◆ ЗАДАНИЕ:
Какое название присваивается переменной mode при значении 4 в синтаксическом анализаторе для Sensit v3?

◆ ФРАГМЕНТ СТРАНИЦЫ:
○ ○ ○ ○

Вот пример синтаксического анализатора для Sensit v3, он охватывает все режимы, и вы, безусловно, можете получить вдохновение о том, как преобразовать напряжение аккумулятора в процентах.
var payload,
battery,
mode,
humidity,
temperature,
light,
door,
vibration,
magnet,
alert,
eventCount,
firmwareVersion,
parsedData = [],
obj = {};
// Byte #0
var byte = parseInt(payload.slice(0, 2), 16).toString(2);
while (byte.length < 8)
byte = '0' + byte;
battery = ((parseInt(byte.slice(0, 5), 2) * 0.05) + 2.7);
if (battery >= 4.15) {
battery = 100;
} else if (battery >= 3.8 && battery < 4.15) {
battery = Math.round((battery - 3.275) * 114);
} else if (battery >= 3.6 && battery < 3.8) {
battery = Math.round((battery - 3.56) * 250);
} else if (battery > 3 && battery < 3.6) {
battery = Math.round((battery - 3) * 16);
}
battery = battery < 0 ? 0 : battery;
// Byte #1
var byte = parseInt(payload.slice(2, 4), 16).toString(2);
while (byte.length < 8)
byte = '0' + byte;
mode = parseInt(byte.slice(0, 5), 2);
switch (mode) {
case 0:
mode = 'Standby';
break;
case 1:
mode = 'Temperature & Humidity';
break;
case 2:
mode = 'Light';
break;
case 3:
mode = 'Door';
break;
case 4:
mode = 'Vibration';
break;
case 5:
mode = 'Magnet';
break;
default:
mode = 'Unknown mode {' + mode + '}';
}
alert = Boolean(parseInt(byte.slice(5, 6), 2));
// Standby mode
if (mode === 'Standby') {
// Byte #2
var byte = parseInt(payload.slice(4, 6), 16).toString(2);
while (byte.length < 8)
byte = '0' + byte;
firmwareVersion = byte;
// Byte #3
var byte = parseInt(payload.slice(6, 8), 16).toString(2);
while (byte.length < 8)

○ ○ ○ ○

◆ ЗАПИСАННЫЕ ДАННЫЕ:

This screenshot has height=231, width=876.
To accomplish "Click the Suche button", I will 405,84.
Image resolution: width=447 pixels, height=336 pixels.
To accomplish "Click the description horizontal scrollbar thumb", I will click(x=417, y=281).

○ ○ ○ ○

◆ РЕШЕНИЕ:
При значении 4 переменная mode получает название 'Vibration'.